The latest annual report into the Government’s wine cellar has revealed that ministers, officials and their guests got through nearly 5,000 bottles of alcohol worth more than £55,000 in the last year.

In total, the cellar holds 38,000 bottles costing £857,000 when bought, but are now valued on the open market at £2,953,000.

Some of the taxpayer-funded bottles are sold in shops for more than £1,000 each.

Guests at Government events drank 23 bottles of the 1982 Chateau Margaux Bordeaux, which sells for up to £1,100 a bottle.

Five thousand bottles? That’s all? David Cameron’s cabinet consists of 22 senior ministers. I assume there are junior ministers or parliamentary assistants for most of those ministers, so let’s call it 50 men and women who are entertaining on government business and would be drawing from the official wine cellar. Even if each of them only entertains one other person at each event, that’s roughly two bottles of wine per minister per week.

The Queen drinks more than that by herself!

And the eye-popping number of £857,000? That works out to less than £23 per bottle. And we’re told that some of the bottles could sell on the open market for £1,100 a bottle. But based on the figures, there can’t be very many of those ultra-expensive bottles, can there?

I fail to see a scandal here…

February 2, 2013

Hidden under Britain’s defence HQ: Henry VIII’s wine cellar

Filed under: Architecture, Britain, History, Military, Wine — Tags: , — Nicholas @ 11:44

It’s not open to the general public — and given what’s built on top of it, that’s probably no surprise:

Like the Pentagon, its better-known counterpart in the United States, Britain’s Ministry of Defence building is a fairly mundane, if gigantic, office block camouflaging a much more exciting subterranean realm of secret tunnels, bunkers, and — at least in the MoD’s case — a perfectly preserved Tudor wine cellar.

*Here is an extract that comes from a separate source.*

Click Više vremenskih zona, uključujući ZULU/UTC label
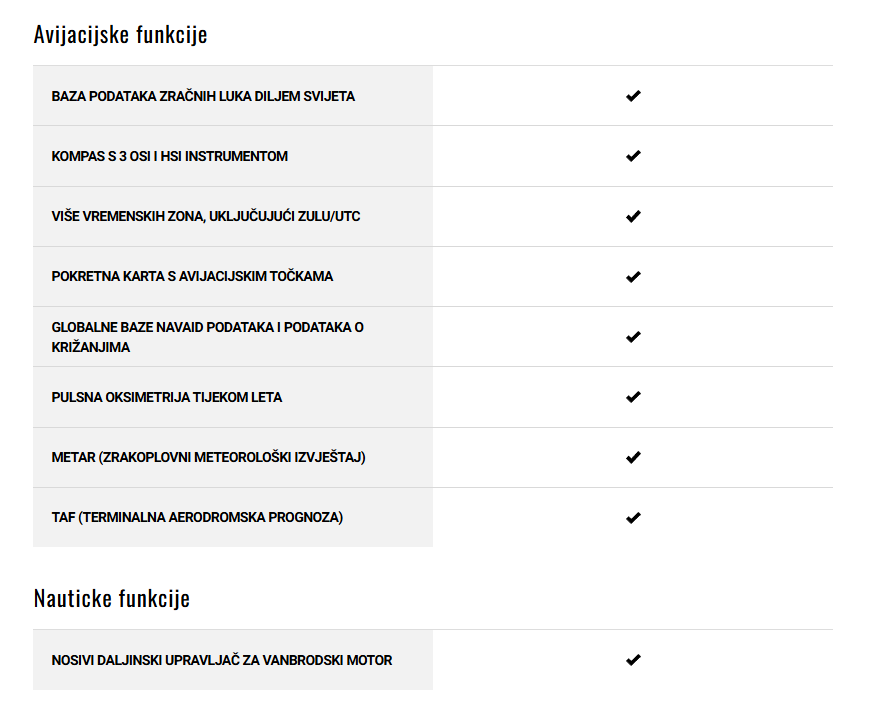This screenshot has width=882, height=713. click(x=206, y=216)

IMAGE: Henry VIII’s wine cellar, photograph by Nicola Twilley. The cellar is apparently occasionally used to host Ministry of Defence dinners and receptions, but is otherwise off-limits to the public other than by special request.

IMAGE: Henry VIII’s wine cellar, photograph by Nicola Twilley. The cellar is apparently occasionally used to host Ministry of Defence dinners and receptions, but is otherwise off-limits to the public other than by special request.

This stone-ribbed, brick-vaulted undercroft was built in the early 1500s by Cardinal Wolsey, as part of a suite of lavish improvements to York Place, the Westminster residence of the archbishops of York since the thirteenth century. The additions, which also included a gallery, presence chamber, and armoury, were intended to make York Place into a palace splendid enough to host the King. They succeeded well beyond Wolsey’s intentions: when Wolsey fell from favour, due to his inability to secure the papal annulment Henry VIII needed in order to marry Anne Boleyn, the King decided to move in.

[. . .]

York Place became the Palace of Whitehall, the principal residence of the English monarchy in London for nearly two hundred years, and Wolsey’s expansive cellar (he apparently received the first delivery of Champagne ever exported to England) became King Henry VIII’s Wine Cellar, the name by which it is still known today.

In Tudor times, the wine was stored in barrels, which presented a certain problem for service: “The barrels are historical reconstructions to represent how wine was stored in Tudor times. Henry VIII’s court consumed something like 300 barrels of wine each year, mostly exported from France and delivered to the palace by river. Interestingly, the wine was drunk very young by today’s standards — an August harvest might be on the table by November — and it was carefully blended with water, honey, and spices to mask its increasing sourness, as half-drunk casks allowed air into contact with the wine, which gradually oxidised into vinegar.”